Solution to the Problem
[0015] The inventors of the present invention have arrived at the
present invention by discovering that excellent cold-formability
can be ensured without sacrificing acid resistance and
moisture-proofing in a battery case packaging material for cold
forming in which a base layer, a barrier layer, and a sealant layer
or alternatively a base layer, a barrier layer, a barrier material
reinforcing layer, and a sealant layer are laminated in order from
an outer side by utilizing a biaxially-stretched PBT film as the
base layer and/or the barrier material reinforcing layer.
[0016] Specifically, the present invention provides the following
items and means.
[0017] [1] A battery case packaging material for cold forming
having a base layer, a barrier layer, and a sealant layer or
alternatively a base layer, a barrier layer, a barrier material
reinforcing layer, and a sealant layer laminated in order from an
outer side, the battery case packaging material utilizing a
biaxially-stretched polybutylene terephthalate film as the base
layer and/or the barrier material reinforcing layer.

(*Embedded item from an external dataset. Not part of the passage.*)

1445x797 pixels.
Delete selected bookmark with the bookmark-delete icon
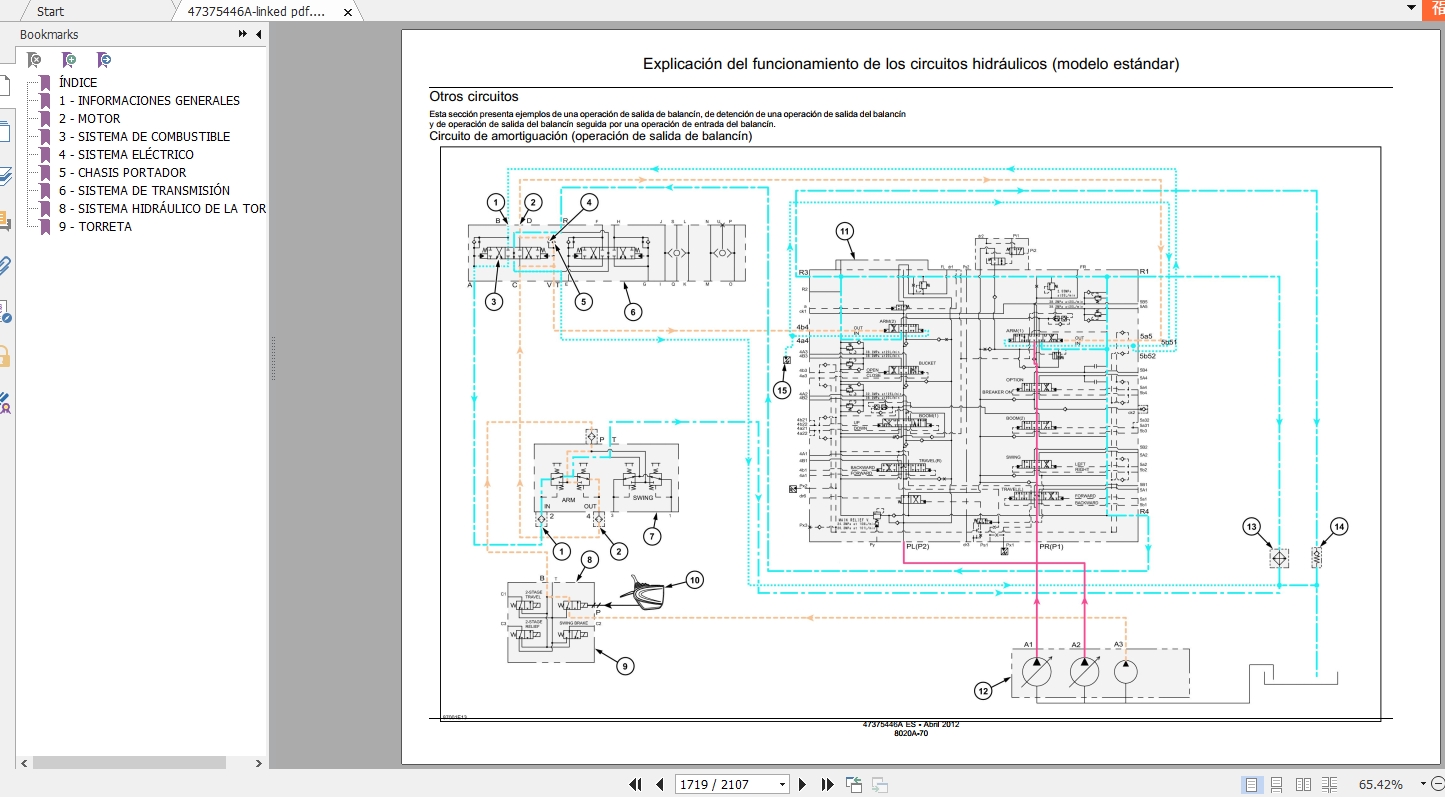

[0018] [2] The battery case packaging material for cold forming
according to [1] above, in which the base layer and/or the barrier
material reinforcing layer are configured with a plurality of films
including the biaxially-stretched polybutylene terephthalate
film.
[0019] [3] The battery case packaging material for cold forming
according to [1] or [2] above, in which a tensile fracture strength
in all four directions (0.degree. (MD), 45.degree., 90.degree.
(TD), 135.degree.) of the biaxially-stretched polybutylene
terephthalate film is 200 MPa or more.
[0020] [4] The battery case packaging material for cold forming
according to one of [1] to [3] above, in which the
biaxially-stretched polybutylene terephthalate film has a ratio
between a maximum value and a minimum value of the tensile fracture
strength in the four directions (0.degree. (MD), 45.degree.,
90.degree. (TD), 135.degree.) of 1.5 or less.

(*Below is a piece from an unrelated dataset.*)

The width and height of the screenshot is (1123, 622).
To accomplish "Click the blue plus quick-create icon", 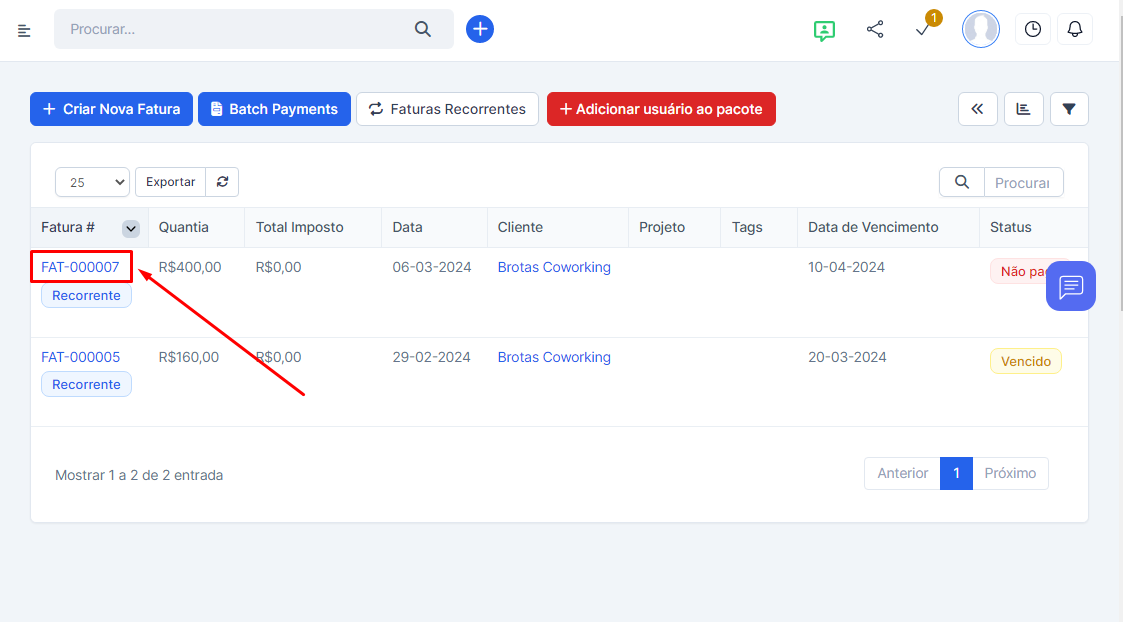I will (480, 29).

[0021] [5] The battery case packaging material for cold forming
according to one of [1] to [4] above, in which the
biaxially-stretched polybutylene terephthalate film has a 50%
modulus value in all four directions (0.degree. (MD), 45.degree.,
90.degree. (TD), 135.degree.) of 100 MPa or more.
[0022] [6] The battery case packaging material for cold forming
according to one of [1] to [5] above, in which the
biaxially-stretched polybutylene terephthalate film is obtained by
melt-extruding and immediately flash-cooling polybutylene
terephthalate resin at a rate of 200.degree. C./sec or more to
obtain an unstretched original sheet as a film, then biaxially
stretching the unstretched original sheet by 2.7 to 4.0 times in
length and width simultaneously.
Effect of the Invention
[0023] The present invention can inhibit fractures or pinholes from
developing in aluminum foil during cold forming for any shape or
forming depth and ensure stable formability without sacrificing
acid resistance and moisture-proofing in a battery case packaging
material for cold forming in which a base layer, a barrier layer,
and a sealant layer or alternatively a base layer, a barrier layer,
a barrier material reinforcing layer, and a sealant layer are
laminated in order from an outer side by utilizing a
biaxially-stretched PBT film as the base layer and/or the barrier
material reinforcing layer.
BRIEF DESCRIPTION OF THE DRAWINGS
[0024] [FIG. 1] is a schematic view of a tubular simultaneous
biaxial stretching device.
MODE FOR CARRYING OUT THE INVENTION
[0025] An optimal mode for carrying out the present invention is
described hereafter.
[0026] (Raw Material for Biaxially-Stretched PBT Film) A raw
material used in the biaxially-stretched PBT film is not
particularly limited so long as the raw material is a polyester
with butylene terephthalate as the main repeating unit.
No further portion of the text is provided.